= Passage given =
============================================================

Curm: Don’t know much about SuperMerka2 other than that I believe they’re Argentines and seem to be solidly cumbia villera. Around this time last year their song “Que Calor” was big in Monterrey, MX. It could be heard blasting from CD stands, miscellaneous retail stores, and bars all around the downtown area. The beat is crazy: sparse, heavy, and relatively slow, with a synthesizer providing the melody. The other songs on a CD I bought are similar in style and the lyrics deal with topics like staying up till 6 in the morning and coping with hangovers.
Boima: A friend pointed me towards your cumbia mix and I want to say it is very nice, the brief, and seamless, excursions into other genres is great.
The surgence being spoken about here kinda comes across like the experience of meeting a good looking, witty girl, hanging out with her a few times and then telling all your friends how much she means to you (this is a very hypothetical “you”). Due to her undeniable aesthetic attractiveness (that groovy riddim!) and the mental lightbulbs popping left and right (seems to bridge a gap between salsa and reggae, brilliant!), it’s hard for gringos with a bassy musical addiction and platform for spreading ideas to resist. Yet like Rupture said, there are many facets of the music spread among different countries, cultures, eras and scenes. For a rookie to jump in too quickly would be imprudent and will naturally inspire a bit naysaying and second guessing.
Also, this is not the first English-language media surgence of cumbia. I assume some of you folks have read the Austin Chronicle article from 2002 about the Monterrey scene and the work of Toy Hernandez and Celso Pina. The resonances of that were not as widely felt among us gringos for a variety of speculative reasons (although the article definitely pointed me personally towards rebajadas and the flea market stall of Gabriel Duenez). Quantic has also been spreading the vibes over the past year or so. What I imagine is helping propel the Argentine stuff are the qualities of cumbia crunk remixes/blends mentioned by Rupture: lyrics in English and layered familiar drum machine sounds.
From the point of view of my personal internet wanderings this has been a speedy and fervid surgence but, as a gringo and relative newcomer to the genre, I can only offer that observation (and the silly pretty girl metaphor) and cannot judge. Building on Wayne’s question, should it be necessary to publish a time- and date-stamped log of a person’s musical experiences so that the public can better judge authenticity and intent?
It’s important to pay proper respect to the origins of the music and hopefully after things settle in a bit the conversation can move beyond the great music being made now and will focus more on where all this came from. For example, the above mentioned podcast included older tunes at the end and in the written description linked to one of the Argentine producers but had no tracklist. Perhaps a little more respect needs to be paid to the musicians and culture of Colombia that gave rise to all this.
As a gringo cumbia addict, and sometime DJ, i have been following the surgence with much interest and am more than glad to have new and exciting music to add to the collection. I’ve also had to check my own internal doubts and badmindedness but the ongoing discussion on this and other websites has definitely helped me examine my personal intentions and relation to the music.
The bottom line: cumbia is great music for listening and dancing which I or my ancestors did not create. All I do is buy the records and try to play them for people and try to learn as much about it as possible. Respect to you folks that are spreading the sound and educating people. Sorry for the long comment.

============================================================

[Pointing data for screenshots]
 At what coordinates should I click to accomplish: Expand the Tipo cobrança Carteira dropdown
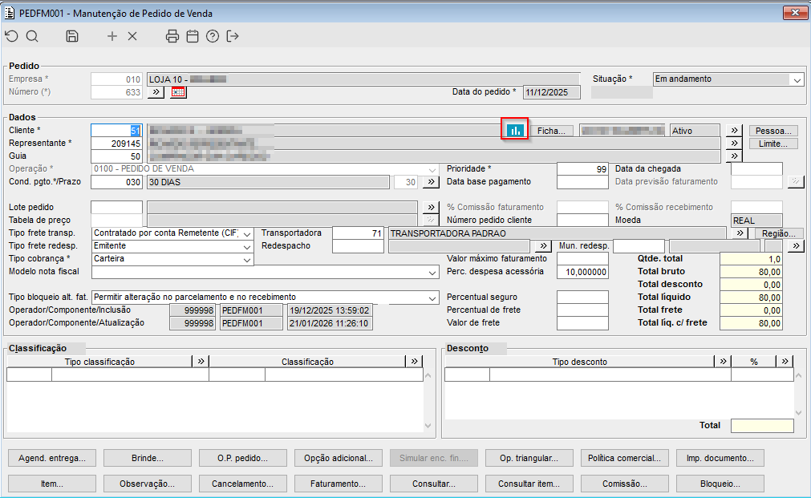pyautogui.click(x=247, y=259)
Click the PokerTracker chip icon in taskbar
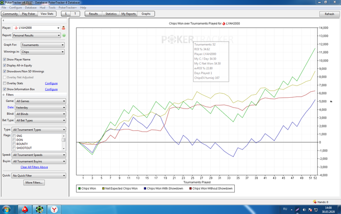Image resolution: width=341 pixels, height=214 pixels. point(39,209)
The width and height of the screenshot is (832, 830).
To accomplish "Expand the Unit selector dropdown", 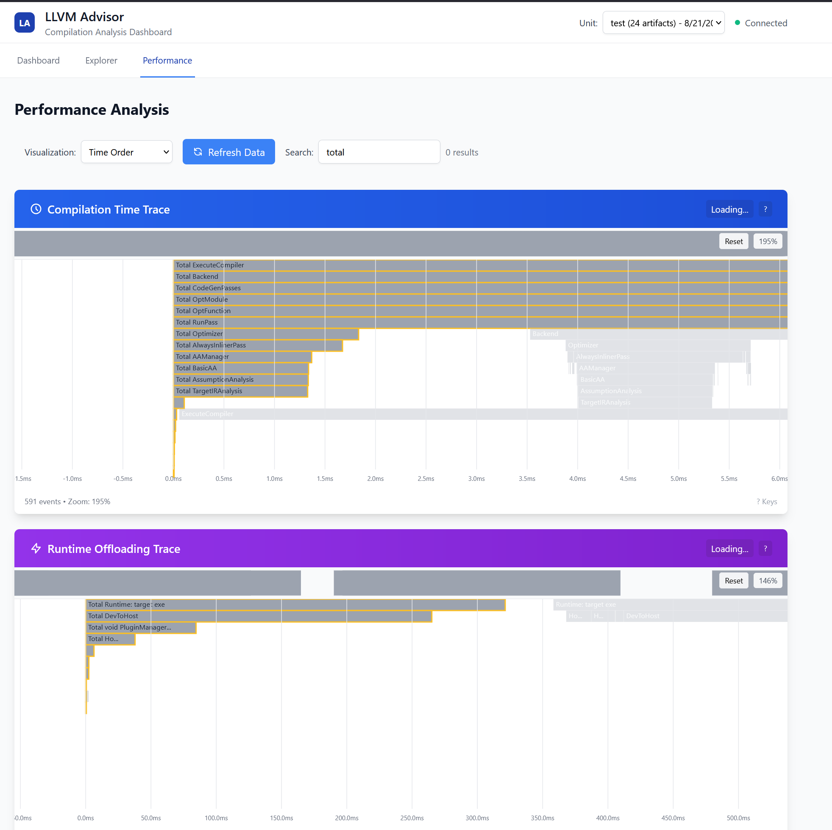I will click(x=663, y=23).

============================================================

= What to do =
a – According to the comments on cumbia, in what year did the Austin Chronicle run its article about the Monterrey scene?
b – Rewrite the entries from their first line through the line containing "Image resolution: width=341", replacing "taskbar" with "system tray" and keeping everything else unchanged. Leave out the pictures.

= Task results =
a – 2002

b –
 At what coordinates should I click to accomplish: Expand the Tipo cobrança Carteira dropdown
pyautogui.click(x=247, y=259)
Click the PokerTracker chip icon in system tray
Image resolution: width=341 pixels, height=214 pixels. point(39,209)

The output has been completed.